## [The task]
Please reproduce, exactly and with nothing else, every line from the one containing "The width and height of the screenshot is (1568, 749)." through the last line of the records below.

## [Excerpted records]
..........
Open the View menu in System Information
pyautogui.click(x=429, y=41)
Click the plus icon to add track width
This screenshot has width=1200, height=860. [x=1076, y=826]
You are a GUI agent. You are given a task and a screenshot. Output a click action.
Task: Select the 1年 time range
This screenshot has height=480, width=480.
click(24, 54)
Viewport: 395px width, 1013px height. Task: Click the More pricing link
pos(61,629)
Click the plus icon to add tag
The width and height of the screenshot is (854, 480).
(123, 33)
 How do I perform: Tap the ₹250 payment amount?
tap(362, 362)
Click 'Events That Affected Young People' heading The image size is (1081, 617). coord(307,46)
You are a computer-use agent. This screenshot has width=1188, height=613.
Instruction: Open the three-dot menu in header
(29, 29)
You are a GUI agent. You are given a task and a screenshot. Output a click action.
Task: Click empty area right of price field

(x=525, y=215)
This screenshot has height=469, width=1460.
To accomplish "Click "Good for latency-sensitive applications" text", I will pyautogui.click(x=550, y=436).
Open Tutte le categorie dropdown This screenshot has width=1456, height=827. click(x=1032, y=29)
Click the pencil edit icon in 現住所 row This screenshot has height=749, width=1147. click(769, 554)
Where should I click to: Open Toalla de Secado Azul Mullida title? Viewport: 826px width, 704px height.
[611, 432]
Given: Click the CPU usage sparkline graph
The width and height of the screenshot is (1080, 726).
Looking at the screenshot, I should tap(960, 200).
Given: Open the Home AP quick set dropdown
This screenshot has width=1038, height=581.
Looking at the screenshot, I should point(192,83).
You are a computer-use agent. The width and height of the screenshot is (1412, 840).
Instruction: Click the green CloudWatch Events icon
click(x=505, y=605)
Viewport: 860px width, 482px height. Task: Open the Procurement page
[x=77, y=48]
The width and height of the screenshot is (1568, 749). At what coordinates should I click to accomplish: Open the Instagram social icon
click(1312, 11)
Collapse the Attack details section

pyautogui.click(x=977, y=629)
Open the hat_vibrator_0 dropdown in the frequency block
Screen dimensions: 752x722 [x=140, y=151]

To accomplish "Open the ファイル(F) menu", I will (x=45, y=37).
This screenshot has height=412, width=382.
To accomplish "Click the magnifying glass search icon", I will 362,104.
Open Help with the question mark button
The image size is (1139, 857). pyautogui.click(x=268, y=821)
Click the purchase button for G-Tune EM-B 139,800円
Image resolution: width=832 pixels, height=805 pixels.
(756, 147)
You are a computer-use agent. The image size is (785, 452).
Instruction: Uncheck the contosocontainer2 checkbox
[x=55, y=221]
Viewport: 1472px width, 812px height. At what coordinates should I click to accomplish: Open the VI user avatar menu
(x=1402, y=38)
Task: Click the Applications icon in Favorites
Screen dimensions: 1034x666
..........
## [Reply]
The width and height of the screenshot is (1568, 749). At what coordinates should I click to accomplish: Open the Instagram social icon
click(1312, 11)
Collapse the Attack details section

pyautogui.click(x=977, y=629)
Open the hat_vibrator_0 dropdown in the frequency block
Screen dimensions: 752x722 [x=140, y=151]

To accomplish "Open the ファイル(F) menu", I will (x=45, y=37).
This screenshot has height=412, width=382.
To accomplish "Click the magnifying glass search icon", I will 362,104.
Open Help with the question mark button
The image size is (1139, 857). pyautogui.click(x=268, y=821)
Click the purchase button for G-Tune EM-B 139,800円
Image resolution: width=832 pixels, height=805 pixels.
(756, 147)
You are a computer-use agent. The image size is (785, 452).
Instruction: Uncheck the contosocontainer2 checkbox
[x=55, y=221]
Viewport: 1472px width, 812px height. At what coordinates should I click to accomplish: Open the VI user avatar menu
(x=1402, y=38)
Task: Click the Applications icon in Favorites
Screen dimensions: 1034x666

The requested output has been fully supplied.